- **Description of the task**
Find the lines of the listing that contain the string "This", and return them.

- **Source information**
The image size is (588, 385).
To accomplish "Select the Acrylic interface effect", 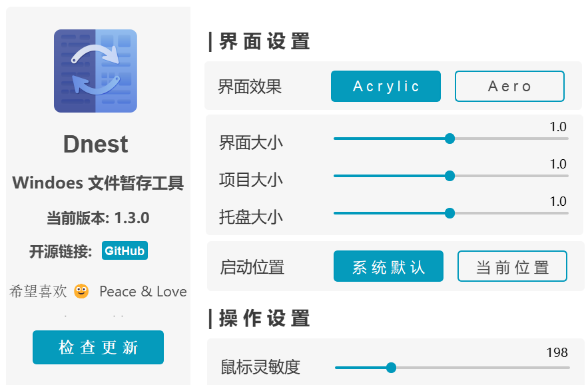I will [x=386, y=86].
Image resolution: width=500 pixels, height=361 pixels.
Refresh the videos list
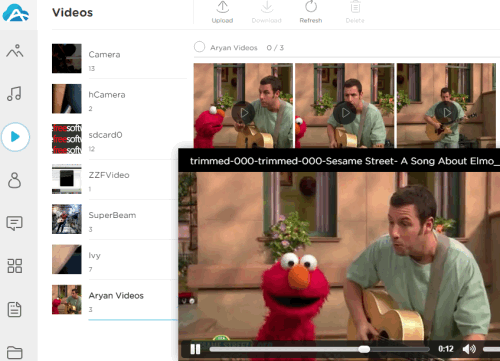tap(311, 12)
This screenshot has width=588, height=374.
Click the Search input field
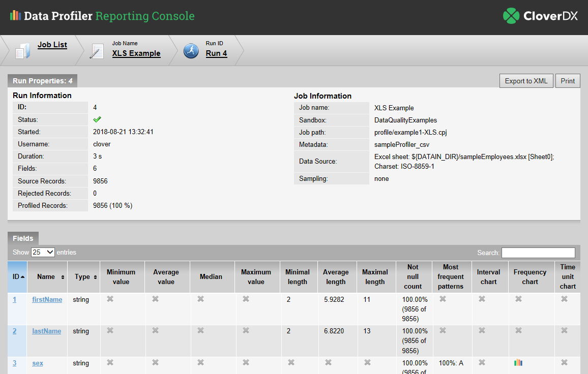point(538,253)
--
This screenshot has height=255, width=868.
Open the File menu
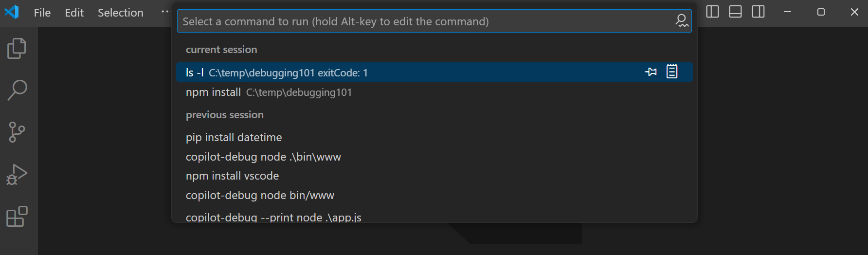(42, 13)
==
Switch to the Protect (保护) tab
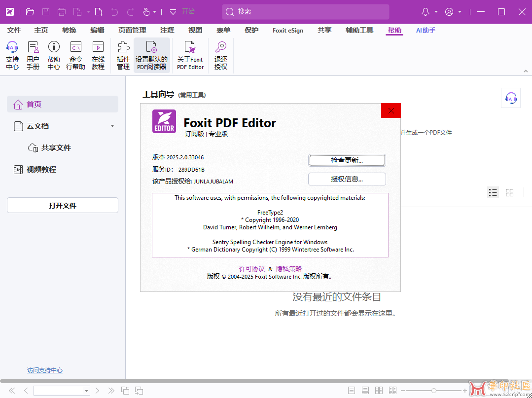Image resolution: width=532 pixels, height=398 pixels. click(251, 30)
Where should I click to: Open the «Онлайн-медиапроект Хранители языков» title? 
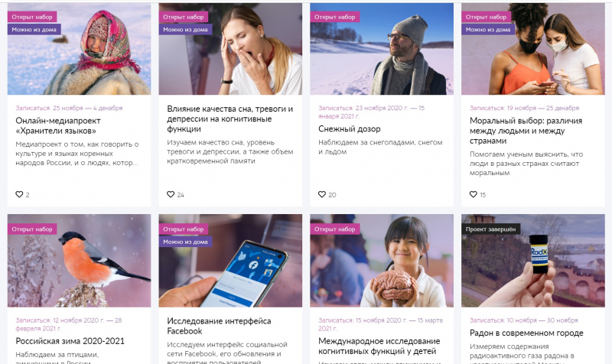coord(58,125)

- **Solution to the exercise**
This screenshot has width=588, height=374.
This screenshot has height=255, width=868.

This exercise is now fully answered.